What is needed –
All of the records must be given again exactly.

▽

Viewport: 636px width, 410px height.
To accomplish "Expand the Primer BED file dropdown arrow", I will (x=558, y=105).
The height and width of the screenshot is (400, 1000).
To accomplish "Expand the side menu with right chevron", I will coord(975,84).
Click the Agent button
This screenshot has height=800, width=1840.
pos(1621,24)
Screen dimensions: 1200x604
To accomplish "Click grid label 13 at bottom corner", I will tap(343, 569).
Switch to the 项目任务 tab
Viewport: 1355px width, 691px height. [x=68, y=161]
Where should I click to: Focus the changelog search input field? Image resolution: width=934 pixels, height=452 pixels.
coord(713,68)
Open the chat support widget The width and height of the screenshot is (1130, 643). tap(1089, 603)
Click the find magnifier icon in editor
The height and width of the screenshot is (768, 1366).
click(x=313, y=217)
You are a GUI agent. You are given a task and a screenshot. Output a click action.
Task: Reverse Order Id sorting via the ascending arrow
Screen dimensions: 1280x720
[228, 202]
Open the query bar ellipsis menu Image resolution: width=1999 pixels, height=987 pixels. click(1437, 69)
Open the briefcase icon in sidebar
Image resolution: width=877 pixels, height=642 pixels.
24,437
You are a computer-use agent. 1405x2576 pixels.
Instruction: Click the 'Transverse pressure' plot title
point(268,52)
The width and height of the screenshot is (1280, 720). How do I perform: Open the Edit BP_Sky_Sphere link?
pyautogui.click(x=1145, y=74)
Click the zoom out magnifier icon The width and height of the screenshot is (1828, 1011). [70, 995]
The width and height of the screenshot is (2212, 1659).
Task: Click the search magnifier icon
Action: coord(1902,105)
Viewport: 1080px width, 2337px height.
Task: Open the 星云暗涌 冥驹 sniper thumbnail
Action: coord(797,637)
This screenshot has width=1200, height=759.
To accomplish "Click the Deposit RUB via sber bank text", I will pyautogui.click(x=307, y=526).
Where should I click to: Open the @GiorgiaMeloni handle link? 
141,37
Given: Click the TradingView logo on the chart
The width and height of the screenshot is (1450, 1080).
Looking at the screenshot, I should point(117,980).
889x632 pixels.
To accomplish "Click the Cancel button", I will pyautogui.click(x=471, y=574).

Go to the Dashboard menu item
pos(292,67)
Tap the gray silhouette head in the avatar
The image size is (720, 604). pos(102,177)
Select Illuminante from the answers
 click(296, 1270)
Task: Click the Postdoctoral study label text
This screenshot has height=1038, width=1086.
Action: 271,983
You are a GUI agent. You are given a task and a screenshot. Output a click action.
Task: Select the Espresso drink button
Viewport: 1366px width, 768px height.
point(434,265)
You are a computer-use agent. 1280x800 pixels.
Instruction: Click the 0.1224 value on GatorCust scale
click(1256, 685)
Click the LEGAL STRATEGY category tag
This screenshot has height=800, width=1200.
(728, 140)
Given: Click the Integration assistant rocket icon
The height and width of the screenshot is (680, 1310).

△

Answer for this exercise –
Viewport: 636px width, 410px height.
To accomplish "Expand the Primer BED file dropdown arrow", I will (x=558, y=105).
The height and width of the screenshot is (400, 1000).
To accomplish "Expand the side menu with right chevron", I will coord(975,84).
Click the Agent button
This screenshot has height=800, width=1840.
pos(1621,24)
Screen dimensions: 1200x604
To accomplish "Click grid label 13 at bottom corner", I will tap(343, 569).
Switch to the 项目任务 tab
Viewport: 1355px width, 691px height. [x=68, y=161]
Where should I click to: Focus the changelog search input field? Image resolution: width=934 pixels, height=452 pixels.
coord(713,68)
Open the chat support widget The width and height of the screenshot is (1130, 643). tap(1089, 603)
Click the find magnifier icon in editor
The height and width of the screenshot is (768, 1366).
click(x=313, y=217)
You are a GUI agent. You are given a task and a screenshot. Output a click action.
Task: Reverse Order Id sorting via the ascending arrow
Screen dimensions: 1280x720
[228, 202]
Open the query bar ellipsis menu Image resolution: width=1999 pixels, height=987 pixels. click(1437, 69)
Open the briefcase icon in sidebar
Image resolution: width=877 pixels, height=642 pixels.
24,437
You are a computer-use agent. 1405x2576 pixels.
Instruction: Click the 'Transverse pressure' plot title
point(268,52)
The width and height of the screenshot is (1280, 720). How do I perform: Open the Edit BP_Sky_Sphere link?
pyautogui.click(x=1145, y=74)
Click the zoom out magnifier icon The width and height of the screenshot is (1828, 1011). [70, 995]
The width and height of the screenshot is (2212, 1659).
Task: Click the search magnifier icon
Action: coord(1902,105)
Viewport: 1080px width, 2337px height.
Task: Open the 星云暗涌 冥驹 sniper thumbnail
Action: coord(797,637)
This screenshot has width=1200, height=759.
To accomplish "Click the Deposit RUB via sber bank text", I will pyautogui.click(x=307, y=526).
Where should I click to: Open the @GiorgiaMeloni handle link? 
141,37
Given: Click the TradingView logo on the chart
The width and height of the screenshot is (1450, 1080).
Looking at the screenshot, I should point(117,980).
889x632 pixels.
To accomplish "Click the Cancel button", I will pyautogui.click(x=471, y=574).

Go to the Dashboard menu item
pos(292,67)
Tap the gray silhouette head in the avatar
The image size is (720, 604). pos(102,177)
Select Illuminante from the answers
 click(296, 1270)
Task: Click the Postdoctoral study label text
This screenshot has height=1038, width=1086.
Action: 271,983
You are a GUI agent. You are given a task and a screenshot. Output a click action.
Task: Select the Espresso drink button
Viewport: 1366px width, 768px height.
point(434,265)
You are a computer-use agent. 1280x800 pixels.
Instruction: Click the 0.1224 value on GatorCust scale
click(1256, 685)
Click the LEGAL STRATEGY category tag
This screenshot has height=800, width=1200.
(728, 140)
Given: Click the Integration assistant rocket icon
The height and width of the screenshot is (680, 1310).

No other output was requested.